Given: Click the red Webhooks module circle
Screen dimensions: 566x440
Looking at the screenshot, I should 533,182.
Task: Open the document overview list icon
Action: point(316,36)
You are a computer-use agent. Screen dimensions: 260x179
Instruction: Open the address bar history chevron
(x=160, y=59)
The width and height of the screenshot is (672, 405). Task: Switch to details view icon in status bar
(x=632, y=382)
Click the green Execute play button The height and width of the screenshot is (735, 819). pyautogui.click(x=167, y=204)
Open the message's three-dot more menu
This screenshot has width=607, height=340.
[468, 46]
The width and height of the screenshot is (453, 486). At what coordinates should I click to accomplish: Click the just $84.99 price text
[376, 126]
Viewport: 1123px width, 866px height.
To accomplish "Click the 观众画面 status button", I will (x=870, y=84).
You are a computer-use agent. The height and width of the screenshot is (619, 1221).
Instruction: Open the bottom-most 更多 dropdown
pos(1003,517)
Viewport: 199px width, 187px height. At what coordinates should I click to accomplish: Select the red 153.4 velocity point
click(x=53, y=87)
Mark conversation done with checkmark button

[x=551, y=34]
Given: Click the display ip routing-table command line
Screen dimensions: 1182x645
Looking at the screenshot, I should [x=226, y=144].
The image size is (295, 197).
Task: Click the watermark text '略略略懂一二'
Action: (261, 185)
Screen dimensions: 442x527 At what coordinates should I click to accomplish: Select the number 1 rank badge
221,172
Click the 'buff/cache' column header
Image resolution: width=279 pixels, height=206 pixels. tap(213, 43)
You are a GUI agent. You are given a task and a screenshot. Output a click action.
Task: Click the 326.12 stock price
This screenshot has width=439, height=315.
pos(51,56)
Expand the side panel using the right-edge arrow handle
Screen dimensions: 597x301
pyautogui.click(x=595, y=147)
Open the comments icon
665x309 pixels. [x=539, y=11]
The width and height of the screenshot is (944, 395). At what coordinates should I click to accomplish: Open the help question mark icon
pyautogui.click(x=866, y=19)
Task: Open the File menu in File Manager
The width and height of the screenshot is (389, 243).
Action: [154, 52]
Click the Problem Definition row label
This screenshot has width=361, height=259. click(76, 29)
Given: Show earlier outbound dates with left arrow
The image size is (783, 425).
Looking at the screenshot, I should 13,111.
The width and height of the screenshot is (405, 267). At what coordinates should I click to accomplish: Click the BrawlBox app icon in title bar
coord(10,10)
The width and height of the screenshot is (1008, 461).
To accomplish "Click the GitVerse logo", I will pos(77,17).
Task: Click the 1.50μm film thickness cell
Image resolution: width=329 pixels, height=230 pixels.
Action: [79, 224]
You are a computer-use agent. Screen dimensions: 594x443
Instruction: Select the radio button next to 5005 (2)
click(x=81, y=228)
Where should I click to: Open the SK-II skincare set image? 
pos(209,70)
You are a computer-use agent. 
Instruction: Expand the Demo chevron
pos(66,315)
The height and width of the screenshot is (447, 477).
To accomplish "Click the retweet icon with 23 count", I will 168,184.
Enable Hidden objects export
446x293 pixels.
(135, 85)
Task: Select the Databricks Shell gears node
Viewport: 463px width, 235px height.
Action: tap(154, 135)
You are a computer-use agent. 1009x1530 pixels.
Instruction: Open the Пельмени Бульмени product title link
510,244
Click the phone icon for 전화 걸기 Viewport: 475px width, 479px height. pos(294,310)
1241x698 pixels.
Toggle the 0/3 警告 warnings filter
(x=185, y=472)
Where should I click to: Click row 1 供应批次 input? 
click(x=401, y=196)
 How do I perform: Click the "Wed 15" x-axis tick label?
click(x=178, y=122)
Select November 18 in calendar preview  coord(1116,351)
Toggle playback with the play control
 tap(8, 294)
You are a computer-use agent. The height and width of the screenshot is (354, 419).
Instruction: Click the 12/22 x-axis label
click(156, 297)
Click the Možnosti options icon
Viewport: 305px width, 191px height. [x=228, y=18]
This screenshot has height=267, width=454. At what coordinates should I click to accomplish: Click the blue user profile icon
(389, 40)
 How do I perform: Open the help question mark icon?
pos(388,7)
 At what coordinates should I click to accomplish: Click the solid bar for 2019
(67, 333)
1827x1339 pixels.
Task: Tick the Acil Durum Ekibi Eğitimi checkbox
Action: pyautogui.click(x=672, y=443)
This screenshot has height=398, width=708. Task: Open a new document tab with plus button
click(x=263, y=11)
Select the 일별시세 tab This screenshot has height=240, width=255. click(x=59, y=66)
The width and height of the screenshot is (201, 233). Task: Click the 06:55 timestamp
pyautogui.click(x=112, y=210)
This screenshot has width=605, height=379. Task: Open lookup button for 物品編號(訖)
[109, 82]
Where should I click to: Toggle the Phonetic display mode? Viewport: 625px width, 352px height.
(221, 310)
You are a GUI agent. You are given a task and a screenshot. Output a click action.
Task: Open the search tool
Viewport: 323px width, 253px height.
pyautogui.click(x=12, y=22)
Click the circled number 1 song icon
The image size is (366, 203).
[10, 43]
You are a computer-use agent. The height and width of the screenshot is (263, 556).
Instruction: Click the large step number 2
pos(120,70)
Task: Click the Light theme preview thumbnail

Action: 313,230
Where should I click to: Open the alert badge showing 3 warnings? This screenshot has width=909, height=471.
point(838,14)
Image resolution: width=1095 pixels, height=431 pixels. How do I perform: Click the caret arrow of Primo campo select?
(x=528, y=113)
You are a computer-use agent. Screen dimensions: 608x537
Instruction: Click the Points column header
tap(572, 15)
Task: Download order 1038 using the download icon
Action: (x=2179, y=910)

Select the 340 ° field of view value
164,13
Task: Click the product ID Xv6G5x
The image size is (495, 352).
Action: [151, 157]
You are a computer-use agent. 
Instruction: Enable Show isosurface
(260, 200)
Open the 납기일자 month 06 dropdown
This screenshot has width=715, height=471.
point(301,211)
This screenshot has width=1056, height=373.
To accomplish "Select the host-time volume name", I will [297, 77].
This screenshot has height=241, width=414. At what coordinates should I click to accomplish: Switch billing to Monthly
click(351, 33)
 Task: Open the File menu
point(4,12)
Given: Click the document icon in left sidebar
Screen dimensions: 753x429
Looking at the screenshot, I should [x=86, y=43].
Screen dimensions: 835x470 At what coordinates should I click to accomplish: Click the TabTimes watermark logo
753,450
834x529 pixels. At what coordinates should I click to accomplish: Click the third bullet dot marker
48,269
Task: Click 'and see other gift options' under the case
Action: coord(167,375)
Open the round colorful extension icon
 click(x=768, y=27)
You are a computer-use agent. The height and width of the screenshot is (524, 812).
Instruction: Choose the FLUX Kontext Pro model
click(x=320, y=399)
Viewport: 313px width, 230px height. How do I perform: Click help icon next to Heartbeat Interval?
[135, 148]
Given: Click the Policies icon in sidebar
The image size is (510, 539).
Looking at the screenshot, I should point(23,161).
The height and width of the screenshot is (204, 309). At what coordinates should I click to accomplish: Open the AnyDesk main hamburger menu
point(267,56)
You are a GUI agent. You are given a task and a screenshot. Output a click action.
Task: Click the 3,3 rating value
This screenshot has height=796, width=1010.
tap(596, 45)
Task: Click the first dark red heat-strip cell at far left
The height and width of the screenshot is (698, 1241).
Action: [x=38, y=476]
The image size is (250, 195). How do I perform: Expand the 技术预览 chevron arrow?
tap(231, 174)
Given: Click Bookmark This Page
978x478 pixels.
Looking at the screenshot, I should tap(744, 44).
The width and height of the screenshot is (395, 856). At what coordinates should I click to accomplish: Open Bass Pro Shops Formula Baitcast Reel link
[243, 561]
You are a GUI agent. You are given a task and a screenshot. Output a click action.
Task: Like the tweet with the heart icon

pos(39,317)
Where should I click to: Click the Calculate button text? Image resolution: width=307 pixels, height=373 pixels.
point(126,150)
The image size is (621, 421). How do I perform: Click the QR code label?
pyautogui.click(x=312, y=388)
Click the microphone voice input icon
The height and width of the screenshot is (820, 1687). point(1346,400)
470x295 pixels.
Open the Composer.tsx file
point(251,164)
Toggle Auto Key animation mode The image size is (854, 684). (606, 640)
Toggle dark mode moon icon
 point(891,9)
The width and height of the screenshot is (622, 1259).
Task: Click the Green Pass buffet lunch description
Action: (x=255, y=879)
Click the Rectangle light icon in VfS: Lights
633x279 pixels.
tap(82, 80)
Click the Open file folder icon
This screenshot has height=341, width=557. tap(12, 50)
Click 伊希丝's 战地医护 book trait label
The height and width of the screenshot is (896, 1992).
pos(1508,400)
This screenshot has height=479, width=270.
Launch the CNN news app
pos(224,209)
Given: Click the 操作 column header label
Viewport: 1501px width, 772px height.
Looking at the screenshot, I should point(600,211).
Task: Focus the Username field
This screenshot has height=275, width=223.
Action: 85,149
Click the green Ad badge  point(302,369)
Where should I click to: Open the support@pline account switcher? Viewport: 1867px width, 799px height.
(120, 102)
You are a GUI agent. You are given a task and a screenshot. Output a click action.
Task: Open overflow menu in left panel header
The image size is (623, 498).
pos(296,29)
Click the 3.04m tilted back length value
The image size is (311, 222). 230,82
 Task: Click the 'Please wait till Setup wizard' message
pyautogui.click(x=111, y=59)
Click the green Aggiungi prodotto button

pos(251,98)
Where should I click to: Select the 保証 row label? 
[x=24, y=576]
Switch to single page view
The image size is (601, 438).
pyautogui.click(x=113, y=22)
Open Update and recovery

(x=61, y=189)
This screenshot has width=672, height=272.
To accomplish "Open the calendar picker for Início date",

==============================

The task: Render the lines of the records starting at the one containing "Click the circled number 1 song icon" and ending at the one containing "point(838,14)" as a JSON list of strings, one string per line, with blank lines left out.

Response for this exercise:
[
  "Click the circled number 1 song icon",
  "The image size is (366, 203).",
  "[10, 43]",
  "You are a computer-use agent. The height and width of the screenshot is (263, 556).",
  "Instruction: Click the large step number 2",
  "pos(120,70)",
  "Task: Click the Light theme preview thumbnail",
  "Action: 313,230",
  "Where should I click to: Open the alert badge showing 3 warnings? This screenshot has width=909, height=471.",
  "point(838,14)"
]